# What the exercise asks
Rewrite the listing below as a numbered list with one entry per line, dropping any blank lines and leaving the pictures out.

# Task data
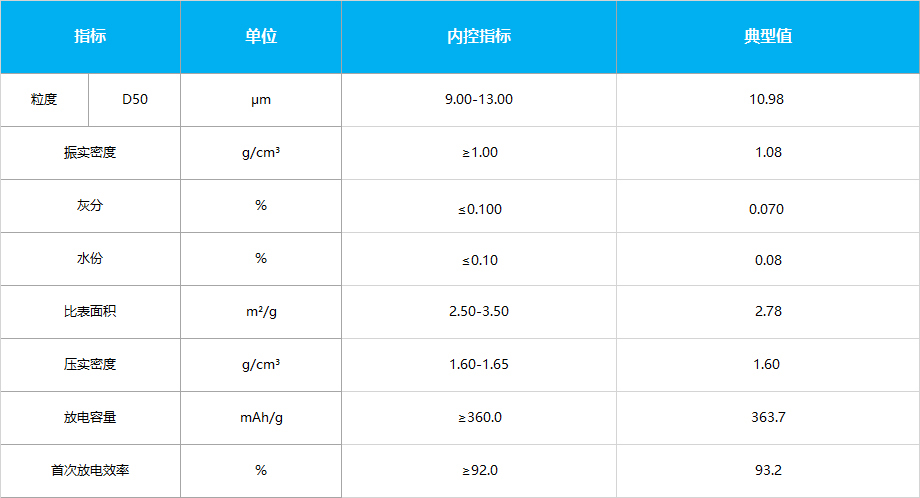Select the 放电容量 row label
Image resolution: width=920 pixels, height=498 pixels.
[90, 418]
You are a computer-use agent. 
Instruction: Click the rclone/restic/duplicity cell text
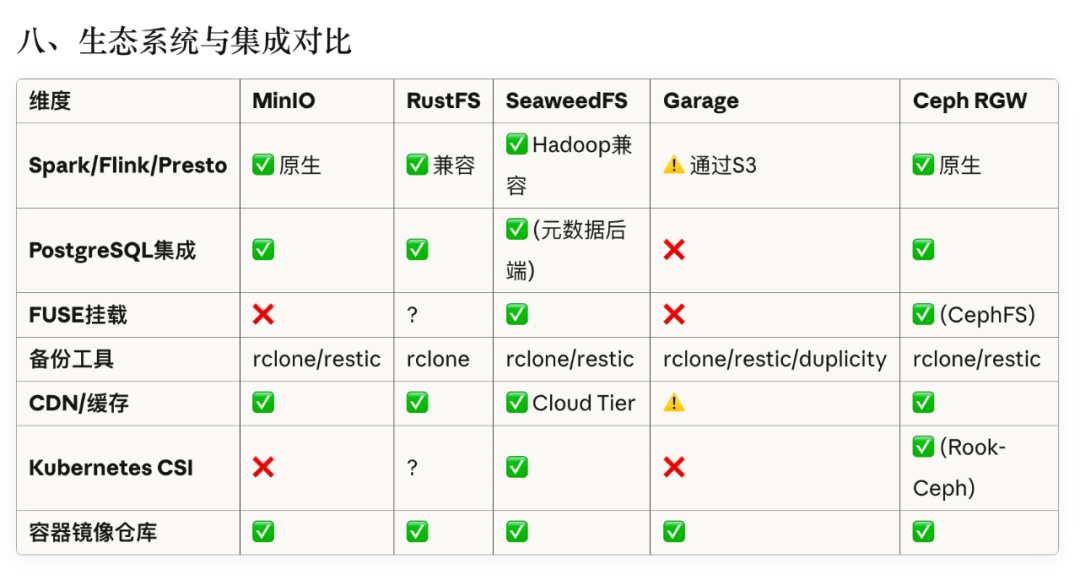[774, 359]
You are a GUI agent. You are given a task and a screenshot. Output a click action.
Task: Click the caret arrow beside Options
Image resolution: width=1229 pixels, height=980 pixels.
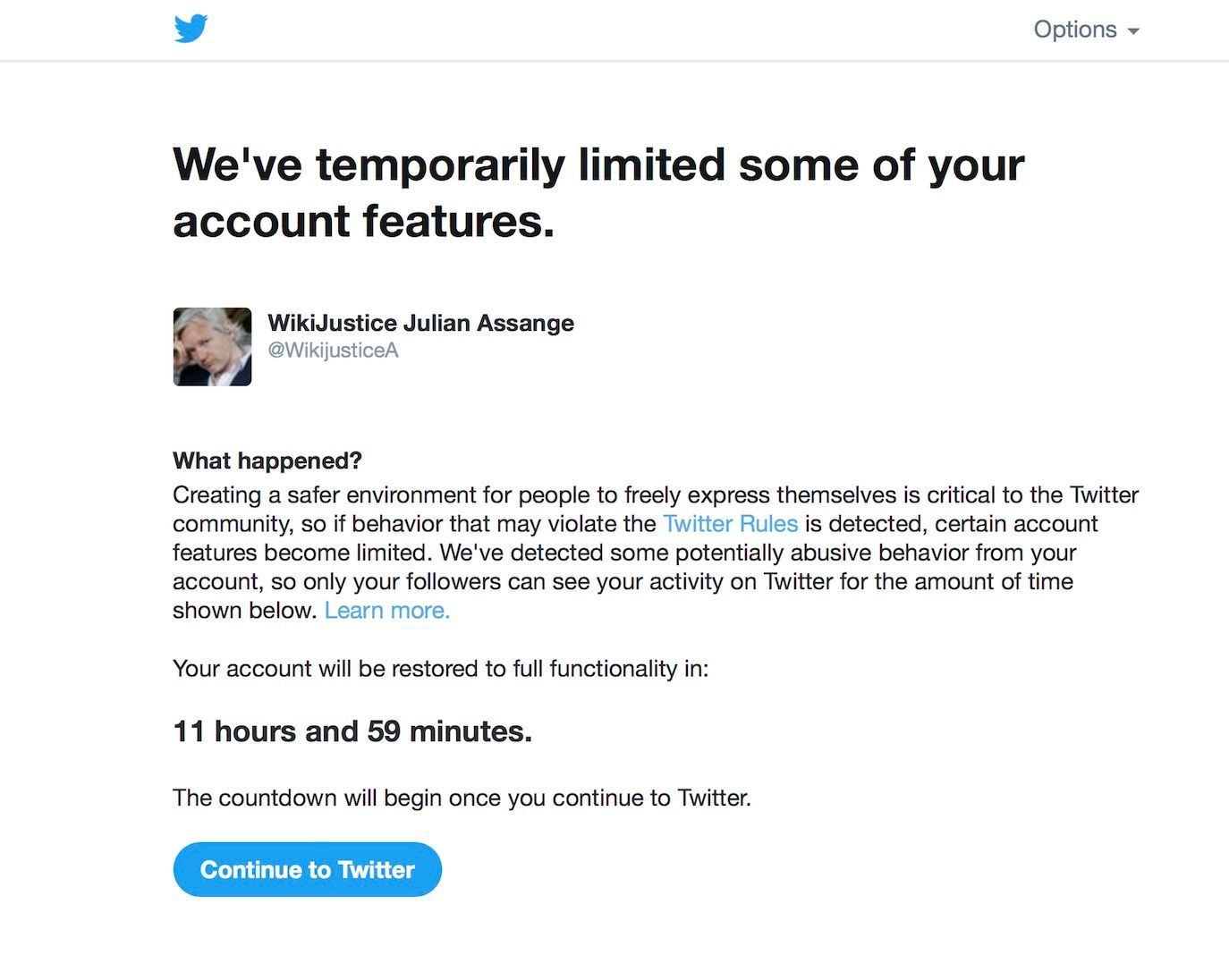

# Exercise result
1. Select the 放电容量 row label
2. Image resolution: width=920 pixels, height=498 pixels.
3. [90, 418]
4. You are a computer-use agent. 
5. Instruction: Click the rclone/restic/duplicity cell text
6. [774, 359]
7. You are a GUI agent. You are given a task and a screenshot. Output a click action.
8. Task: Click the caret arrow beside Options
9. Image resolution: width=1229 pixels, height=980 pixels.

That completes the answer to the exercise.